**TEXT BLOCK**:
*** Block opens ***
This bizarre prosecution isn’t lost on this panel. The Court sua sponte “expresses no opinion as to whether the basis of Nguyen’s conviction -- his failure to disclose information regarding the mailing of the letter to a state investigator during the course of a state investigation --  would satisfy the elements of 18 USC § 1512(b)(3).” Id. at *2 & n.1. 

So why didn’t this panel tackle what seems to be the real core question of the case? Because it was a question that the defense didn’t ask: “[o]n appeal, Nguyen does not challenge the basis of his federal indictment.” Id. at *2.

How to Use: Nguyen is a defense loss, but is a useful primer on probable cause challenges to search warrants. Id. at *3. (Perhaps unfortunately), Nguyen’s only challenge on appeal was on whether there was sufficient PC to issue the warrant. Judge Reinhardt accordingly devotes much of the opinion to what probable cause means, and what cause is necessary for a search warrant to issue. Id. at *3-*4.  It is a good example of a very close reading of a warrant affidavit: the Court in Nguyen actually rejects two of the three theories that the state agent put forth in support of her search warrant application. Id. at *4.
*** Block closes ***
**TASK ITEM**: Rewrite the paragraph of the commentary that begins "How to Use: Nguyen is a defense loss" as a short list of its main points.

[Dataset items]
*** Block opens ***
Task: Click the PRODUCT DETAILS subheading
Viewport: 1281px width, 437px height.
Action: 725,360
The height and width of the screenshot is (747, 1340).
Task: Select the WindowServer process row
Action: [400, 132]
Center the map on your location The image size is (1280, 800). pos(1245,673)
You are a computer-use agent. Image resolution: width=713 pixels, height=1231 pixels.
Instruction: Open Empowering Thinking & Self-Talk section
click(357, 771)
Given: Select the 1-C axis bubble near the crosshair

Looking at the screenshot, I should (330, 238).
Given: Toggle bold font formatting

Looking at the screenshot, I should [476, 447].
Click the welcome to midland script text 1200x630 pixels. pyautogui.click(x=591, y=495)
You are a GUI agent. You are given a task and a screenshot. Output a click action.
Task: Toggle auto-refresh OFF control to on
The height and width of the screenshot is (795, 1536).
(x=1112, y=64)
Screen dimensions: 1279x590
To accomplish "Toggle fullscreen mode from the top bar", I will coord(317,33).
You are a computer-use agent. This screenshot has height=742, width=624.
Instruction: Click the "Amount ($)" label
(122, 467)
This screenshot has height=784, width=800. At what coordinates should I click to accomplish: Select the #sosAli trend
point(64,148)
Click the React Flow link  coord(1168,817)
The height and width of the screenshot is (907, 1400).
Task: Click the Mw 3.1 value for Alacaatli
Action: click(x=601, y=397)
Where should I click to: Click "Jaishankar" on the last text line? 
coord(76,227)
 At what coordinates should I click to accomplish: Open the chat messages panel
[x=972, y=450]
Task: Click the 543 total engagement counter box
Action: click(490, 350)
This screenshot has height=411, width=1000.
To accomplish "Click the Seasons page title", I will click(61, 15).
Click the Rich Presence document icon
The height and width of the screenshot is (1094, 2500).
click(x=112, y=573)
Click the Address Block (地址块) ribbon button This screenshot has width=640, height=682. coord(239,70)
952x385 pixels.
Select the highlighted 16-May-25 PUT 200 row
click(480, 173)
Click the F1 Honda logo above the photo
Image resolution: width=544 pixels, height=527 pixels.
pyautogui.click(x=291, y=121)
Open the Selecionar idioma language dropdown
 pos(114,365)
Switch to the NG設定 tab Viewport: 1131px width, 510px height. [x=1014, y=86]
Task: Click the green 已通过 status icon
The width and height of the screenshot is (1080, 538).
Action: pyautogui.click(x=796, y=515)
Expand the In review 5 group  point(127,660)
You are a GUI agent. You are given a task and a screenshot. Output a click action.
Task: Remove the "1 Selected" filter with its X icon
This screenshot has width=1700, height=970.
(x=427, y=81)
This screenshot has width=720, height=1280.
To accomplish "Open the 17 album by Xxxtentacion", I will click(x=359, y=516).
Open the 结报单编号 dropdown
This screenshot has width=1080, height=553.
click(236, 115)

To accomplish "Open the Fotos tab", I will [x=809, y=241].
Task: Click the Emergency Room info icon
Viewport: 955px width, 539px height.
*** Block closes ***
**OUTPUT FOR THIS TASK**:
- Nguyen is a defense loss but a useful primer on probable cause challenges to search warrants.
- Nguyen's only challenge on appeal was whether there was sufficient probable cause to issue the warrant.
- Judge Reinhardt therefore devotes much of the opinion to what probable cause means and what cause a search warrant needs to issue.
- The opinion is a good example of a very close reading of a warrant affidavit: the Court rejects two of the three theories the state agent put forth for her search warrant application.